There are also modes for retrieving a single page or a list of URLs. Users control it via IRC, both to launch jobs and manipulate them as they run. For example, they can ignore URLs based on regex patterns or change the request rate. ArchiveBot has a public web interface that allows monitoring everything in detail, such as each URL being retrieved.
Jobs are not distributed, but the system as a whole consists of several servers, each running some number of jobs concurrently. A central server acts as the IRC and web interface and keeps track of what is running and where. The WARC data from each job is continuously uploaded to IA in chunks of a few gigabytes to reduce the disk space requirements.

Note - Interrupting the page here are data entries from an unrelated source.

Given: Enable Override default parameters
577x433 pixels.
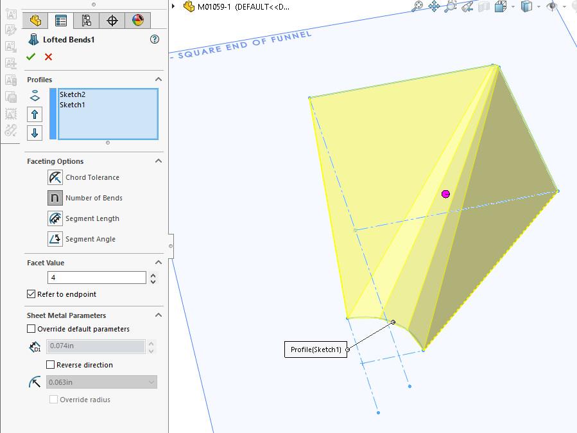Looking at the screenshot, I should click(30, 328).
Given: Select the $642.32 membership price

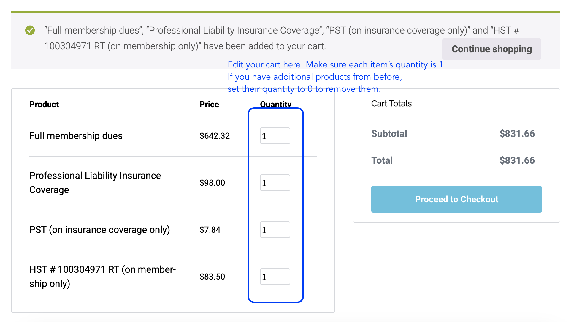Looking at the screenshot, I should pos(215,136).
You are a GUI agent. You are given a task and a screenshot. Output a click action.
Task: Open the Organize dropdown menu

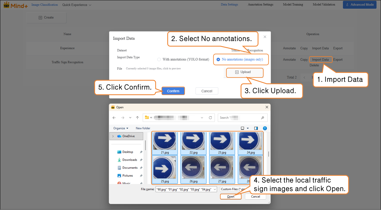[121, 128]
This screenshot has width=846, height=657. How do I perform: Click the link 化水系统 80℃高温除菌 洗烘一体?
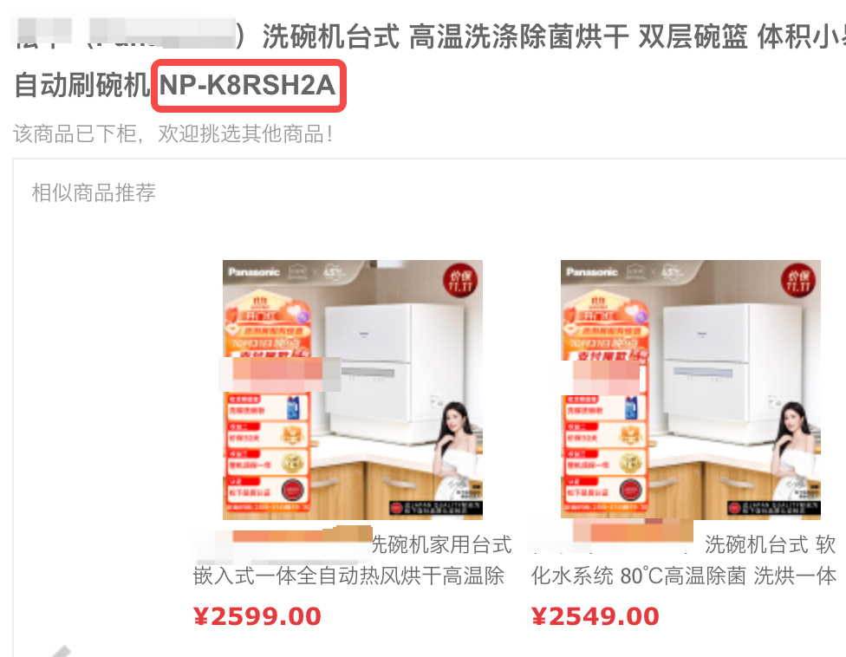pos(684,576)
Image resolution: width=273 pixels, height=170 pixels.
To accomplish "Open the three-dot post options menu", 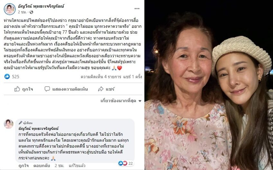I will (x=137, y=9).
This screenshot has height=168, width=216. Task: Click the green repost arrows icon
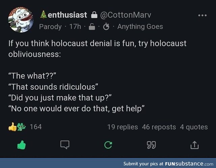click(108, 145)
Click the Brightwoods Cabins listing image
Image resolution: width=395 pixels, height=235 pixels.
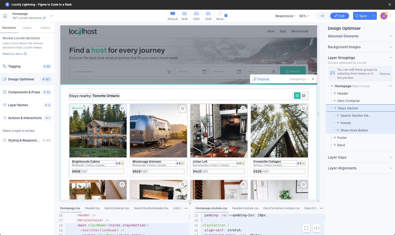(x=98, y=131)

This approach is suitable for small- to medium-sized websites. A typical number of smoothly running jobs involves retrieving a million URLs every few days. When that isn’t sufficient for archiving a site before a deadline, we need to bring out the bigger guns, like a DPoS (distributed preservation of service) project (what rewby called the ‚warrior project‘ above) or other specialized software. [Note: The ironic acronym DPoS alludes to DDoS and originates from the group.]
The protection of anonymity
netzpolitik.org: Why do you appear anonymously as the Archive Team, even in this interview?
arkiver: I want to stay anonymous so I don’t have to worry about possible negative impacts on my offline life. People often self-censor themselves, and that wouldn’t be good if we did with our work at the Archive Team.
Especially since some people outside of the Archive Team might not understand the context in which we work and the reasoning behind what we do. It’s very easy for others to put a negative label on our activities that could have repercussions in society or offline life. I don’t want to expose myself to that directly.
Therefore, I prefer not to have my real name attached to everything here. It’s not out of fear, per se, but rather to avoid having to consider society’s interpretation and judgment of everything I do here.
netzpolitik.org: What are your goals for the future?
rewby: Personally, I see our future goals as „improving our software quality, enhancing our pipelines, supporting more types of sites (as many of our current tools are limited to HTTP/1.1), and archiving more things.“ Or, as our little tagline goes, „We will rescue more of your shit“.